• 提示文:
----------------
説明

貴金属含有耐熱性酸化物の製造方法

【課題】 高温雰囲気下での耐久性に優れた貴金属含有耐熱性酸化物の製造方法を提供すること。
【解決手段】 配位元素を含む配位元素原料を配合して、得られた1次前駆体組成物を1次熱処理することにより、ペロブスカイト型複合酸化物やホタル石型複合酸化物などの1次熱処理組成物(結晶格子)を形成する。次いで、この1次熱処理組成物に、Pt、Rh、Pdなどの貴金属元素を含む貴金属元素原料を配合し、さらに、こうして得られた2次前駆体組成物を、1次熱処理温度よりも高温で、かつ、600℃以上で、2次熱処理(焼成)する。

【発明の詳細な説明】
【技術分野】
【0001】
本発明は、排ガス浄化用触媒などの触媒として好適に用いられる貴金属含有耐熱性酸化物の製造方法に関する。
【背景技術】
【0002】
排ガスに含まれる一酸化炭素(CO)、炭化水素(HC)および窒素酸化物(NOx)を同時に浄化することができる三元触媒の触媒活性成分としては、Pt(白金)、Rh(ロジウム)、Pd(パラジウム)などの貴金属元素が広く知られている。
従来、上記貴金属元素は、ペロブスカイト型構造、ホタル石型構造などの耐熱性酸化物の表面に担持して使用している。例えば、特許文献1には、ペロブスカイト型構造の耐熱性酸化物を形成する2以上の元素の硝酸塩を共沈させて、800℃で焼成した後、得られた耐熱性酸化物を含む担体粉末に、貴金属元素の硝酸塩水溶液を含浸させて、600℃で焼成することにより、上記耐熱性酸化物の表面に貴金属元素を担持させる方法が記載されている。
----------------
• 練習問題:
1) 提示文によると、特許文献1の方法では、貴金属元素の硝酸塩水溶液を担体粉末に含浸させたあと、何℃で焼成するか。
2) 提示文の最後の文に続けて、その先を書き進めなさい。
----------------
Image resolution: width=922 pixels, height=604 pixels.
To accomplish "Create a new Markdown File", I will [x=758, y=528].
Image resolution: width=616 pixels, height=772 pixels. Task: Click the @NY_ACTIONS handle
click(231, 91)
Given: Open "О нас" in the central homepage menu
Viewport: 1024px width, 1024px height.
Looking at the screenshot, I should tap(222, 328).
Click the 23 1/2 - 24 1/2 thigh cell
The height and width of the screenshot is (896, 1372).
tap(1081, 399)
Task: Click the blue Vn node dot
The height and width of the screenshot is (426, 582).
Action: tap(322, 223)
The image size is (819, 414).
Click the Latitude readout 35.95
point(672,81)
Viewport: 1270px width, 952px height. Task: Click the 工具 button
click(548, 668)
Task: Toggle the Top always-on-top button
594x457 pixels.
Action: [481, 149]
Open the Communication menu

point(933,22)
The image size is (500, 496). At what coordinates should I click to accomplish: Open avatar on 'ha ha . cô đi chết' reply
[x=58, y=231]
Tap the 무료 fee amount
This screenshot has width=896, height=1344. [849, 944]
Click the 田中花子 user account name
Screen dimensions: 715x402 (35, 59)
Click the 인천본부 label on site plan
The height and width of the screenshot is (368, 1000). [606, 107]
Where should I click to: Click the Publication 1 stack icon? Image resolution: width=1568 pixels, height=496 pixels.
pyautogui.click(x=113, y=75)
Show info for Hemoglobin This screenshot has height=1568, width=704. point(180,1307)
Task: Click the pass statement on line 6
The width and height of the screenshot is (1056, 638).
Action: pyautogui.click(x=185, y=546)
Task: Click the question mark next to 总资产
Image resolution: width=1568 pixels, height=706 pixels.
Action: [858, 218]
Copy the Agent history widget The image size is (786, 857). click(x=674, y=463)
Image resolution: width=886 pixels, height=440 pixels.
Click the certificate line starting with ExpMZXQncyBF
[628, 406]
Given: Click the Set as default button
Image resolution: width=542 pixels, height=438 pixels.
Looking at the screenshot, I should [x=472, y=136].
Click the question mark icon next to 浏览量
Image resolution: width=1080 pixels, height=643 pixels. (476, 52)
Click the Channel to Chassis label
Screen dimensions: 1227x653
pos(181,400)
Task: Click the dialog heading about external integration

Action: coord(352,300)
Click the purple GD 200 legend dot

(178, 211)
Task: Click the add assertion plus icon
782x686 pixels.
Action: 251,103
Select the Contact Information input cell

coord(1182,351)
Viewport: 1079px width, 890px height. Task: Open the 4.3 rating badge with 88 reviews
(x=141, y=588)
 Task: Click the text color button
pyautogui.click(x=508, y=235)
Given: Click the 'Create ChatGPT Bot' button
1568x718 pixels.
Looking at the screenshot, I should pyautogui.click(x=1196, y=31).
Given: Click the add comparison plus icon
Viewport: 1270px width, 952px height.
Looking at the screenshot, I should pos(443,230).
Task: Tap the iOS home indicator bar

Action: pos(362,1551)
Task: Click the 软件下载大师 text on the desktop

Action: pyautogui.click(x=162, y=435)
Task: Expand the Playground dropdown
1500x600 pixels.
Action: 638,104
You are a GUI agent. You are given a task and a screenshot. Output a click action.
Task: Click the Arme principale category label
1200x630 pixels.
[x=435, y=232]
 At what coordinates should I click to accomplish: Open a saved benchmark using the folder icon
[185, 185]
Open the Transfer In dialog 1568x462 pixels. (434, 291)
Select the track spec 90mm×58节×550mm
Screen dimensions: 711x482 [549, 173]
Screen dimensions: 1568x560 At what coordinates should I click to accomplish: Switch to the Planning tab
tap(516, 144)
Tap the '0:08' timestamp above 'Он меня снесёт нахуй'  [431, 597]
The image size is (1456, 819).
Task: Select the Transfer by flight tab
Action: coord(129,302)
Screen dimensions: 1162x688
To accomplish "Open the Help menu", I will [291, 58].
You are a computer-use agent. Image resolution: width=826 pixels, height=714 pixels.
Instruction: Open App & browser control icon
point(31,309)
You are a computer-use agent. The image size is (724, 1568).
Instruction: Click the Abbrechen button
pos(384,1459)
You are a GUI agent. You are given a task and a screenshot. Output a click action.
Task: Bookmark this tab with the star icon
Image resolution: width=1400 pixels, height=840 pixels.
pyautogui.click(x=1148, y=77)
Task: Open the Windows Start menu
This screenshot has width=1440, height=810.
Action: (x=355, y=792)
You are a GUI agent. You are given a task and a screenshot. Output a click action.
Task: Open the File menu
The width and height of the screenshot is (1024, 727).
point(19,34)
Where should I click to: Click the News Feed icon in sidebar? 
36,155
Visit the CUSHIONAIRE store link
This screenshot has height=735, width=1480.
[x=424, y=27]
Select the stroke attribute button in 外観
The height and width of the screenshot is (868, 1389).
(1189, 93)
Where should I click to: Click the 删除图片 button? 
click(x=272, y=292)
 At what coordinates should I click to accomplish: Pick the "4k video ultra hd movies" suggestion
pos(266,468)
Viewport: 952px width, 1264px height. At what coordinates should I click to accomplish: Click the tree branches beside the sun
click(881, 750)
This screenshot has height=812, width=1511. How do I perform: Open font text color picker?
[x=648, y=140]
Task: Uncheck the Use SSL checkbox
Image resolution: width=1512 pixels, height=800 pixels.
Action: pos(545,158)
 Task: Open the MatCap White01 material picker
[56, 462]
----------------
• 練習問題の解答:
1) 600℃で焼成する。

2)
【特許文献1】特開平1−168343号公報
【発明の開示】
【発明が解決しようとする課題】
【0003】
しかし、上記耐熱性酸化物の表面に、単に貴金属元素を担持させるのみでは、例えば、自動車用エンジンから排出される高温の排ガスに長時間曝されることによって、貴金属元素がシンタリング(粒成長)することから、貴金属元素の分散度が小さくなって、触媒活性が低下するという不具合が生じる。
そこで、本発明の目的は、高温雰囲気下での耐久性に優れた貴金属含有耐熱性酸化物の製造方法を提供することである。
【課題を解決するための手段】
【0004】
上記課題を解決するために、本発明の貴金属含有耐熱性酸化物の製造方法は、配位元素および貴金属元素を含み、熱処理により耐熱性酸化物となる貴金属含有耐熱性酸化物の製造方法であって、前記配位元素を含む配位元素原料を配合して、1次前駆体組成物を調製する工程、前記1次前駆体組成物を、1次熱処理する工程、前記1次熱処理により得られた1次熱処理組成物に、貴金属元素を含む貴金属元素原料を配合して、2次前駆体組成物を調製する工程、および、前記2次前駆体組成物を、前記1次熱処理温度よりも高温で、かつ、600℃以上で2次熱処理する工程を備えることを特徴としている。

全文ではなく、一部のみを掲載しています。